Casamento Sangrento tem uma premissa que, em sua superficialidade, poderia apontar para um terror com comentário social. A promissora história de uma noiva humilde que acaba vítima de um ritual satânico de uma família milionária tinha tudo para desenvolver-se em algo mais profundo e metafórico, mas a tarefa não foi realmente alcançada pelos diretores de Matt Bettinelli-Olpin e Tyler Gillett. Para o seu próprio bem, Casamento Sangrento rapidamente se desenvolve para um terror com comédia divertido e despretensioso, e funciona muito melhor assim. 

Samara Weaving interpreta Grace, uma ingênua noiva que, sem parentes próximos, está ansiosa para se juntar à família de seu novo marido, o herdeiro de uma dinastia de jogos de tabuleiro. No dia do casamento, no entanto, ela descobre o ritual que todo novo membro da família Le Domas precisa passar: um jogo escolhido por sorteio. Quando Grace descobre que o esconde-esconde da família tem consequências mortais, ela precisa arranjar uma maneira de sobreviver à sua noite de núpcias. Se desenvolvendo em um jogo de gato e rato, Casamento Sangrento se baseia em muito sangue, algumas boas piadas e um visual estiloso.

Vale dizer logo de cara que Casamento Sangrento não seria o mesmo sem o brilho de Samara Weaving. A protagonista entrega um tempero fundamental para elevar o terror a outro nível. Com o talento já visível no (muito inferior) A Babá, Weaving aqui tem a oportunidade de demonstrar um carisma e uma interpretação de peso que facilmente pode carregar qualquer produção nas costas. E o alcance da atriz - que passa de uma noiva ingênua à uma sobrevivente inescrupulosa - é admirável. Todo o frescor que ela traz é transmitido à obra de Bettinelli-Olpin e Gillett, não apenas incorporando uma personagem relacionável, por mais absurdo que seja seu contexto, mas também inovando ao entregar um vigor descontraído raramente visto. 

O estilo e direção de Casamento Sangrento também são certeiros. Com exceção, talvez, de um visual escuro demais, o longa tem uma elegância despojada própria e um ritmo divertido de acompanhar, que estabelecem um futuro promissor da dupla de diretores no gênero. Mas onde o filme falha é em seu roteiro, não exatamente pela sua trama, que funciona bem, mas pelos seus personagens. Com exceção de Grace, ninguém na família Le Domas é realmente cativante. 

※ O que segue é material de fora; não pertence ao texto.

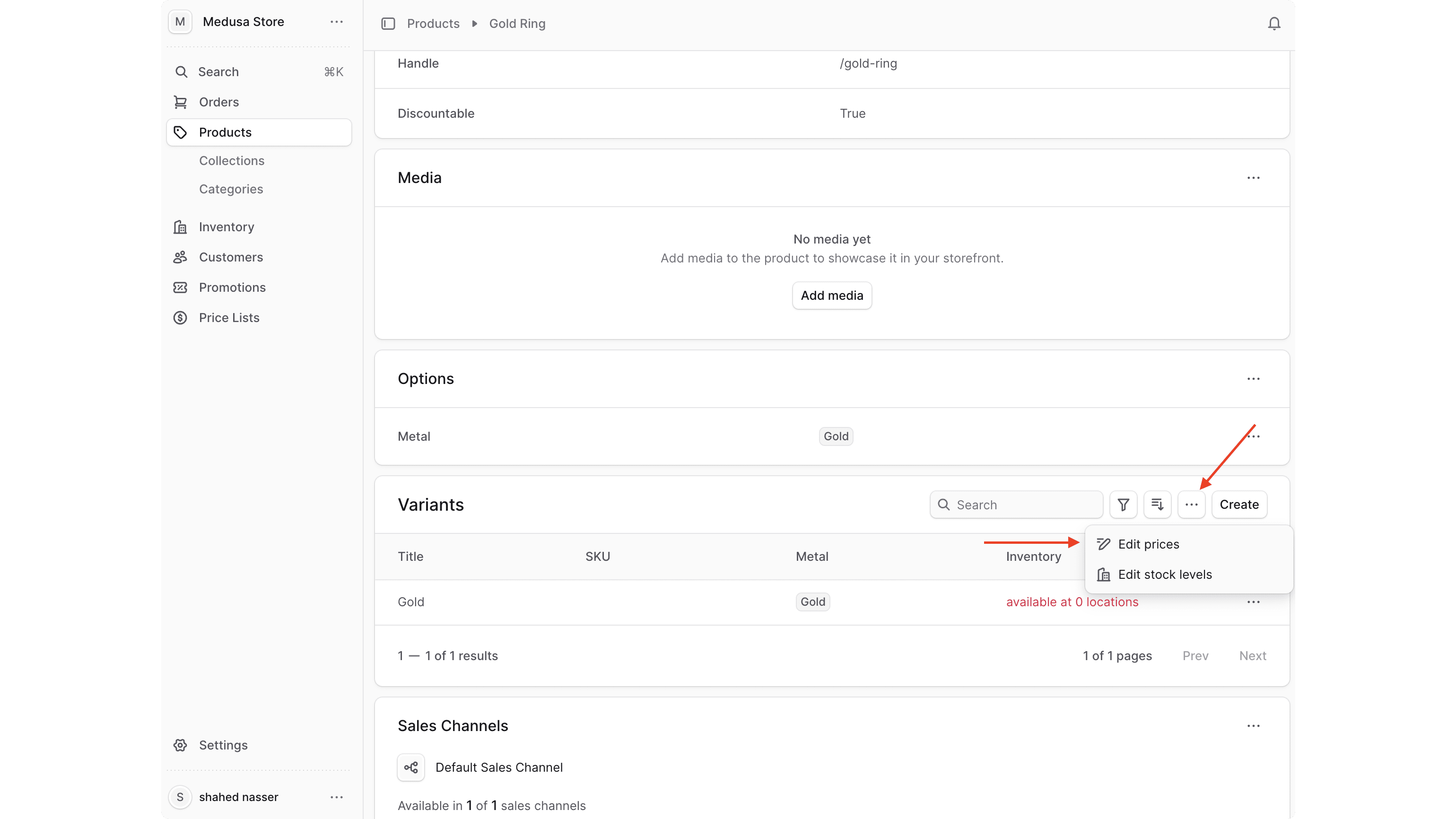Screen dimensions: 1456x819
Task: Open the Medusa Store options menu
Action: point(336,21)
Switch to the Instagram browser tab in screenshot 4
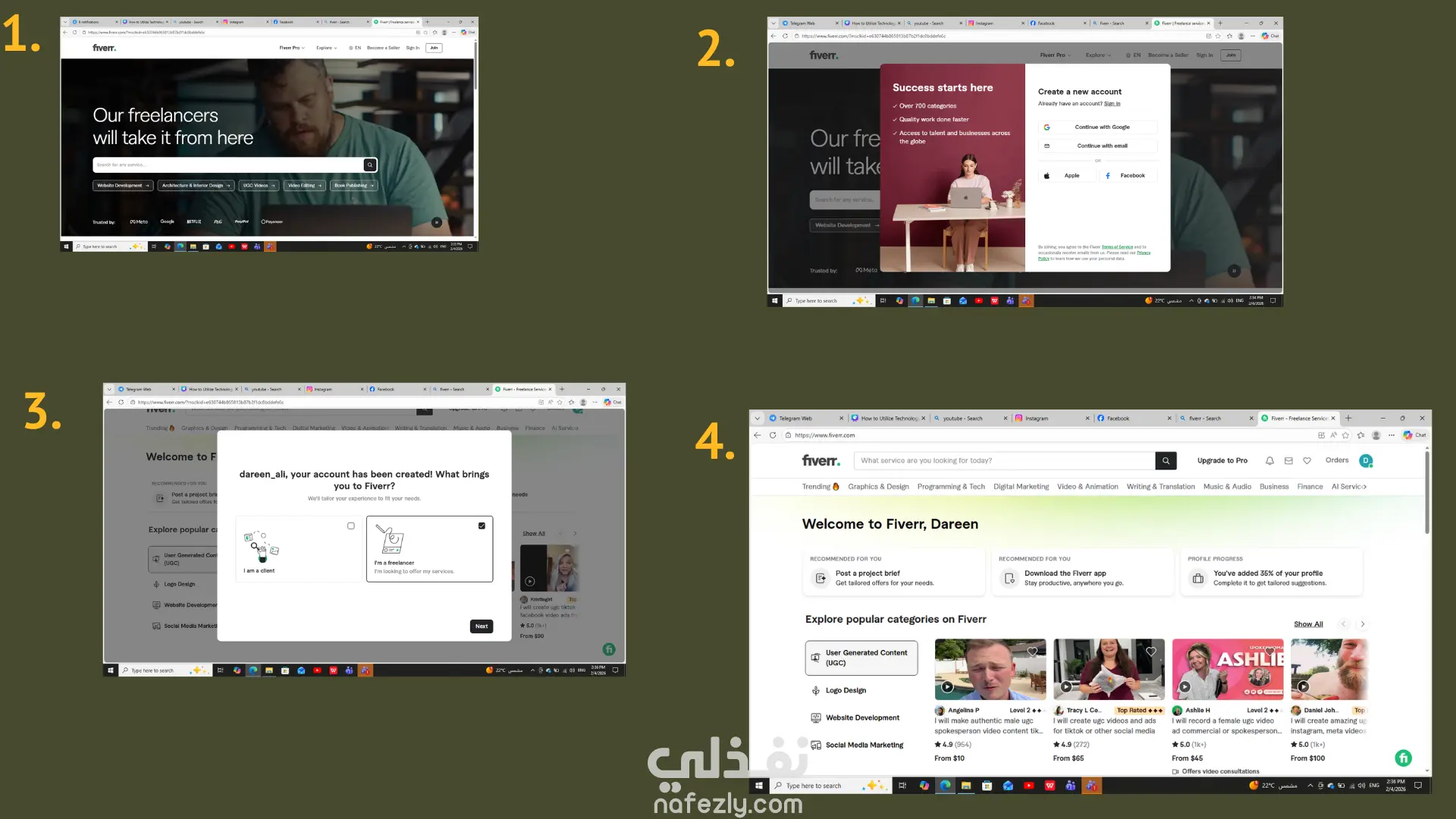The width and height of the screenshot is (1456, 819). tap(1037, 419)
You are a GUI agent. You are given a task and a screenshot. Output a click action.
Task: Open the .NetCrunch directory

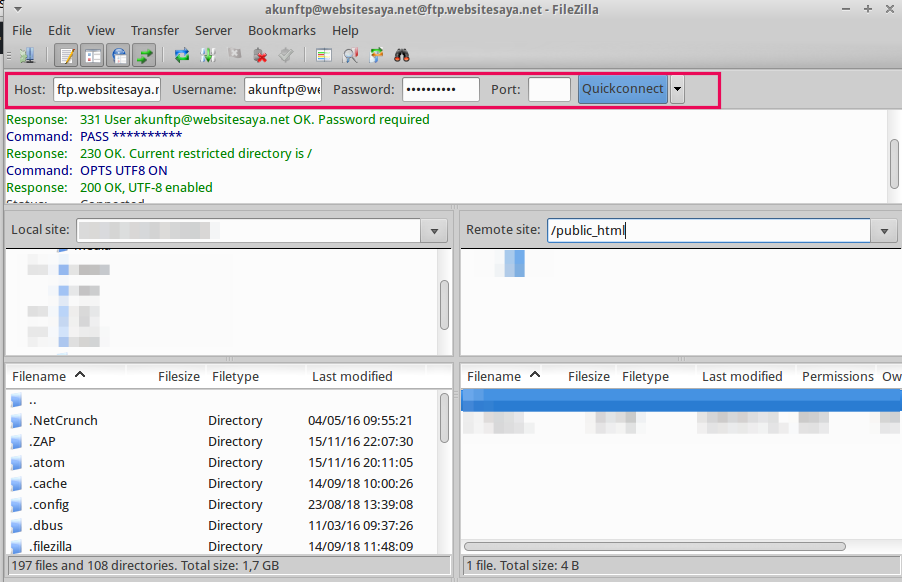coord(63,420)
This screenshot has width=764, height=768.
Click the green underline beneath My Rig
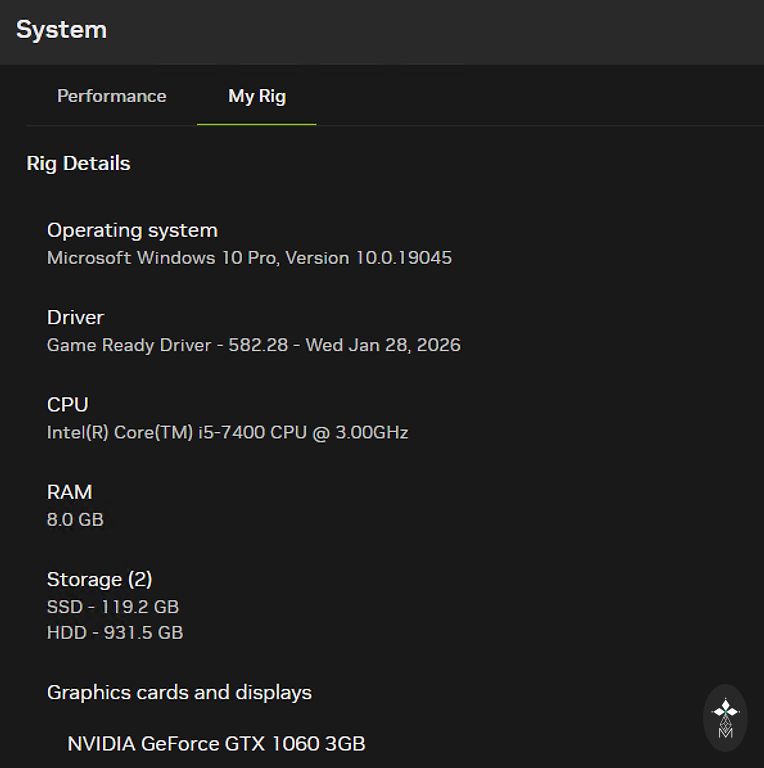(x=256, y=124)
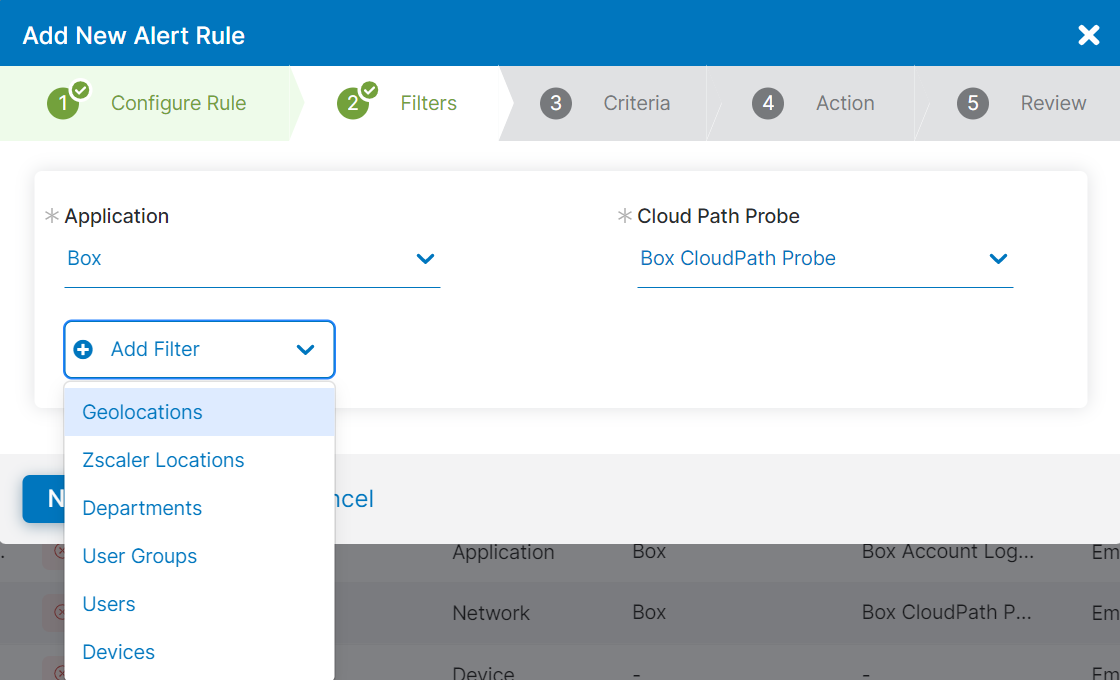This screenshot has height=680, width=1120.
Task: Go to Configure Rule step 1
Action: 177,103
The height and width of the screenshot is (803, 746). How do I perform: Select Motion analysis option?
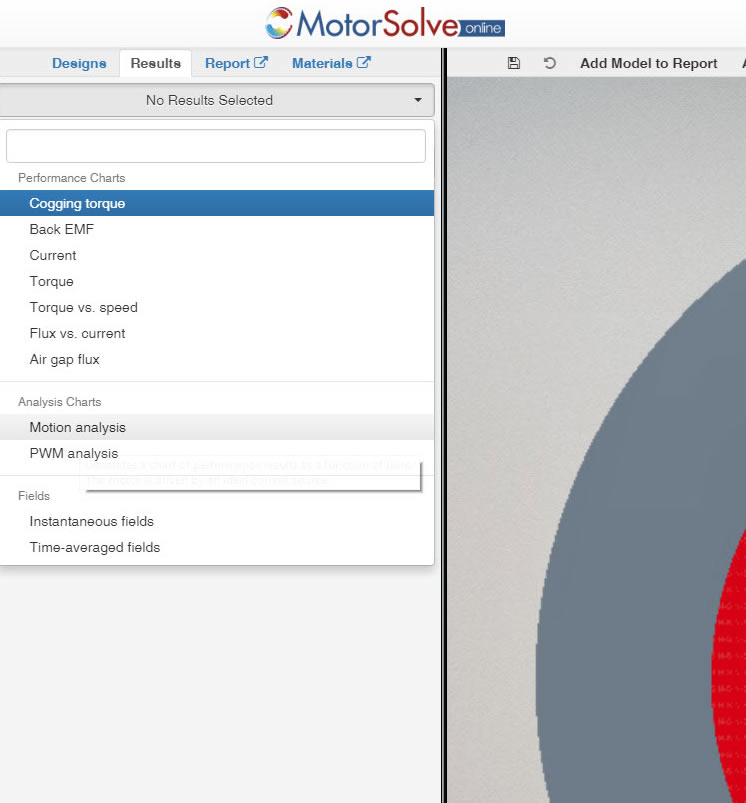tap(217, 427)
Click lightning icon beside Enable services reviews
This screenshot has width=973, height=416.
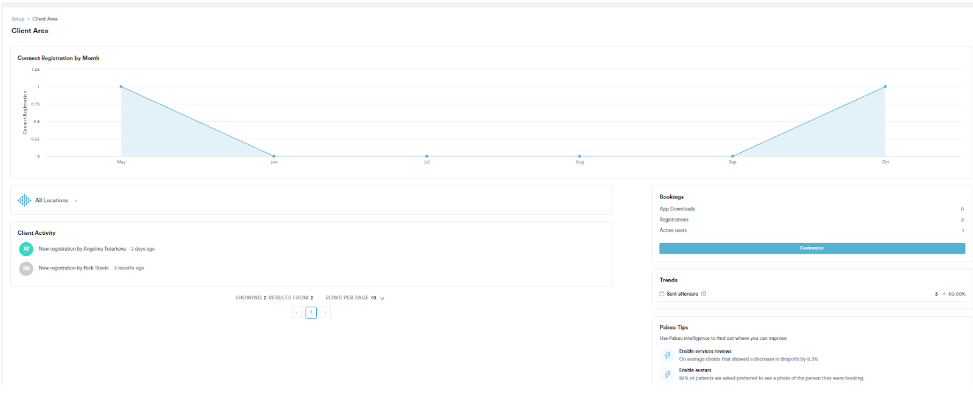point(668,355)
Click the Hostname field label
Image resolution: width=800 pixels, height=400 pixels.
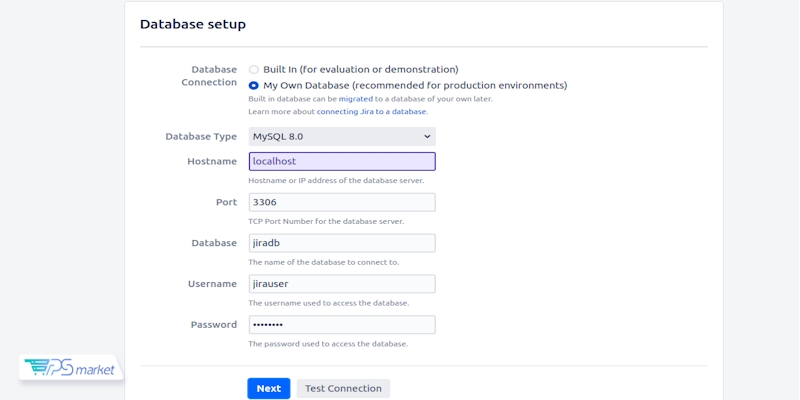click(x=212, y=161)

A irmã atrapalhada interpretada por Melanie Scrofano rende algumas risadas e Andie MacDowell parece desconexa no papel da matriarca, um que nunca faz jus ao seu talento. E enquanto a tia maléfica e caricata interpretada por Nicky Guadagni beira o ridículo, fica nas costas do marido de Grace (Mark O'Brien) ou do patriarca Tony (Henry Czerny) a responsabilidade de injetar alguma profundidade na família Le Domas. Enquanto tudo isso acontece, Adam Brody batalha para não parecer demais o Seth de The O.C em um papel sem grandes exigências.

Felizmente, isso não impede que Casamento Sangrento entregue sustos, sangue e muita aflição durante um desafio de esconde-esconde, e saiba muito bem investir e focar em sua protagonista para arrematar tudo com um toque de esperteza e acidez que é o real trunfo do jogo. Entre boas escapadas e becos sem saída, Casamento Sangrento é bem amarrado e definitivamente divertido, fugindo do lugar comum para acertar na construção de algo refrescante de assistir.

Casamento Sangrento está disponível no catálogo do Telecine Play e também nas plataformas on demand.